*TASK*: The required output is the line containing "Task: Go to the Шаблоны section" followed by each line through the end of the data below, repeated exactly and with nothing added.

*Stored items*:

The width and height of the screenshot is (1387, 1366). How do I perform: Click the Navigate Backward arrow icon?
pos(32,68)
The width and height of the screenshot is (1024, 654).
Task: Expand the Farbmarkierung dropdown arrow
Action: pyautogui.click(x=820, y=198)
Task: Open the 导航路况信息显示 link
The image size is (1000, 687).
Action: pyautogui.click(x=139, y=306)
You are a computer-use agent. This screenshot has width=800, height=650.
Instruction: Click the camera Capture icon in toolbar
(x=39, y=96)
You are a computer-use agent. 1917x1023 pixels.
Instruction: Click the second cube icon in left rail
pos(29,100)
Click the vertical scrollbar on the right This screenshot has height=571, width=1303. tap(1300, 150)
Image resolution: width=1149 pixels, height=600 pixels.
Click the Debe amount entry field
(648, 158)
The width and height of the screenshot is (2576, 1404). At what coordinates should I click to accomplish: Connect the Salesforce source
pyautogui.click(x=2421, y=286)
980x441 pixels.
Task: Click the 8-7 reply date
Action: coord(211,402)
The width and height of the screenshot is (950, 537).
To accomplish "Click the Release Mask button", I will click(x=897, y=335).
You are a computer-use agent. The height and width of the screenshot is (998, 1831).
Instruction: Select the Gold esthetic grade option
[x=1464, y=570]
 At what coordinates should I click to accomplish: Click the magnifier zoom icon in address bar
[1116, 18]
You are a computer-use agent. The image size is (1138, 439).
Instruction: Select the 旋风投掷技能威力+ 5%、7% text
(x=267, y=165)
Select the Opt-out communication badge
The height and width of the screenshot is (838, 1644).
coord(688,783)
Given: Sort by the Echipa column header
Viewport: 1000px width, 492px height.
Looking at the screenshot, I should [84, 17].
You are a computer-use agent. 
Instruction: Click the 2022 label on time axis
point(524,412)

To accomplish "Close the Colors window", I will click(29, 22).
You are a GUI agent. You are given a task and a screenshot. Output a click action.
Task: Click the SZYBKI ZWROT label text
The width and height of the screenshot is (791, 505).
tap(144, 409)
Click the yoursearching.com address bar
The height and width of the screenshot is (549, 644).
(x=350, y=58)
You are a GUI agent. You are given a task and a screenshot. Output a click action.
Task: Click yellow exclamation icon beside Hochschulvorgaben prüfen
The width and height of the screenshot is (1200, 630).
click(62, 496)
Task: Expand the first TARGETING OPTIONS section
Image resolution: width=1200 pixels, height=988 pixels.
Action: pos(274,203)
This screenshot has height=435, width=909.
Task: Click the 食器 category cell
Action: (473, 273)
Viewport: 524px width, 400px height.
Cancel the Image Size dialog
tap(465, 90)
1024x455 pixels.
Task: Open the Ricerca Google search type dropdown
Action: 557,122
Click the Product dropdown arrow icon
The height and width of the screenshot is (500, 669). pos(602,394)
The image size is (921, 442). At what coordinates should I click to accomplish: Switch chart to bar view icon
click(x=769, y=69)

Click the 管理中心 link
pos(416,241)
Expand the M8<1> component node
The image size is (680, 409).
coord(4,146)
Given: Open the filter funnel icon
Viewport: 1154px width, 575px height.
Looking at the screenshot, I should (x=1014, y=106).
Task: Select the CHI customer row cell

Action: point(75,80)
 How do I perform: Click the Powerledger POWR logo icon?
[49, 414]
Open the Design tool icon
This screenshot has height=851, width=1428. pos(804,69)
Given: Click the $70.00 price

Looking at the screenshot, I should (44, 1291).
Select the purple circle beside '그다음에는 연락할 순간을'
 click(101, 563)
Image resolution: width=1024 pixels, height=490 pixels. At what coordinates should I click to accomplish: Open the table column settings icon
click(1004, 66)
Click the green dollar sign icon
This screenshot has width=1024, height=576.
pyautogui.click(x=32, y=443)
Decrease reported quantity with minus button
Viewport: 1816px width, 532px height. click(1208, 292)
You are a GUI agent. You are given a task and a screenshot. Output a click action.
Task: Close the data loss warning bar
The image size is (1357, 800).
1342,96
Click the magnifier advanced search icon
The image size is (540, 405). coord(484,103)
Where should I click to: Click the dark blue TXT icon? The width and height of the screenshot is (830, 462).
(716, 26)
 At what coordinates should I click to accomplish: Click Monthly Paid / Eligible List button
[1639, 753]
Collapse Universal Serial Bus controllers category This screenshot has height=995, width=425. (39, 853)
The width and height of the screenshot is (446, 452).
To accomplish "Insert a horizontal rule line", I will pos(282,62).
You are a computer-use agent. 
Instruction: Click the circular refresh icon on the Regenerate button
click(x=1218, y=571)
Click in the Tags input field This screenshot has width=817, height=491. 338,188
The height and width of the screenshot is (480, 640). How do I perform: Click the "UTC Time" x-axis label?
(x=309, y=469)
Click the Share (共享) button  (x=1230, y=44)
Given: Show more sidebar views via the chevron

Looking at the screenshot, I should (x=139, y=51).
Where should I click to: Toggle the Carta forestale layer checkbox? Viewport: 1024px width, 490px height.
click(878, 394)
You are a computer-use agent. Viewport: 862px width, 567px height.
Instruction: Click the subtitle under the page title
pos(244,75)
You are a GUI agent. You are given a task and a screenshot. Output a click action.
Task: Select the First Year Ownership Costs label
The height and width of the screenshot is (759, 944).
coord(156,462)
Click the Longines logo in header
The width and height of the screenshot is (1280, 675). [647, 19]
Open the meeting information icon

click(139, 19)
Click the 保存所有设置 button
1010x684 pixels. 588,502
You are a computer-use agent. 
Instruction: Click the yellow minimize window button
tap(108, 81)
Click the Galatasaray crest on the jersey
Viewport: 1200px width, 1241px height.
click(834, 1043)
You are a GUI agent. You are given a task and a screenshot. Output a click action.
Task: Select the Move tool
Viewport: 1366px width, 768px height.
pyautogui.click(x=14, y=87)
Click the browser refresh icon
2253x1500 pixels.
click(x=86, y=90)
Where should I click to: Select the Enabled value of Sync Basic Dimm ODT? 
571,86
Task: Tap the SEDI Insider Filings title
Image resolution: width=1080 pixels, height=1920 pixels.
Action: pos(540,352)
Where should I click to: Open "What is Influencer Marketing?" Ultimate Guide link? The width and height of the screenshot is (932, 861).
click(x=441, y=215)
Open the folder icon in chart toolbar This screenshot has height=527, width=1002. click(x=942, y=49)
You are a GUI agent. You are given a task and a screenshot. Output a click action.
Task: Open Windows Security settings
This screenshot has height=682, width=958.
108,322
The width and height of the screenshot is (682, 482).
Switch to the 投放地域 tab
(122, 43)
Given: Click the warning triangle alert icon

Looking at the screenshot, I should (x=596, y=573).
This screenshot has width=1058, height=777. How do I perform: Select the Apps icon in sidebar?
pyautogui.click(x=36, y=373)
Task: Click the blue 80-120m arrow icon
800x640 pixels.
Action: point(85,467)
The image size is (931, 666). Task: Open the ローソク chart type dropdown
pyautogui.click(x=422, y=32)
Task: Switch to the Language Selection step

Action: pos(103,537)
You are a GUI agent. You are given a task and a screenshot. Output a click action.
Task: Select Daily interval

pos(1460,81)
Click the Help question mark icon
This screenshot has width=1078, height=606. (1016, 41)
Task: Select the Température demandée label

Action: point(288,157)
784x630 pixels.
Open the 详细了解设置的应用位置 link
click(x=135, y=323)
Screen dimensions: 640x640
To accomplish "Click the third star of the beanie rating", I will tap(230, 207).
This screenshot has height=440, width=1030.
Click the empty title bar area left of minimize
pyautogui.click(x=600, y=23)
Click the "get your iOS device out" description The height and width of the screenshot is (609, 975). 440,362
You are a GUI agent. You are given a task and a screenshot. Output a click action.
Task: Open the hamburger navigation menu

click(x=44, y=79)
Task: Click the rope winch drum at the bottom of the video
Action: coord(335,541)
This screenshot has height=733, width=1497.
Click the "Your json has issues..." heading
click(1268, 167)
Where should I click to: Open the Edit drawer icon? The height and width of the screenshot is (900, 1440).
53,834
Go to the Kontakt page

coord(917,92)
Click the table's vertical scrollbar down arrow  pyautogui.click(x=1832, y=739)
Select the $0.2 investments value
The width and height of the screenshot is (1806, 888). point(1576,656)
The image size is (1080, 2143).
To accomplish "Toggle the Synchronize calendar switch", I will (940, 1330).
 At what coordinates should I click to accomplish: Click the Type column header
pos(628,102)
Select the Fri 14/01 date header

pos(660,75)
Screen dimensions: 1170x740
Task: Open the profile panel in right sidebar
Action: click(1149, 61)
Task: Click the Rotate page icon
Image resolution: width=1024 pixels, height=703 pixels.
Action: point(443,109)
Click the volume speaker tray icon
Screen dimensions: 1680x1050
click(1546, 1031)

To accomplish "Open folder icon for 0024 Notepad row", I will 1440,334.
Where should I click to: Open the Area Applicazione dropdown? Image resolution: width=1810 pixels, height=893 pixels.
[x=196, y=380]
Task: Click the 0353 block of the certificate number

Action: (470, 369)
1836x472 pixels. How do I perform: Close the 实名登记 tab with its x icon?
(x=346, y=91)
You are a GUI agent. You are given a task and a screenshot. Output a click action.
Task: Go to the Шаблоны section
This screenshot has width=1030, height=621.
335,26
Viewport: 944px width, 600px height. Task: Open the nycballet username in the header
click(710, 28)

*OUTPUT OF THE TASK*:
Task: Go to the Шаблоны section
This screenshot has width=1030, height=621.
335,26
Viewport: 944px width, 600px height. Task: Open the nycballet username in the header
click(710, 28)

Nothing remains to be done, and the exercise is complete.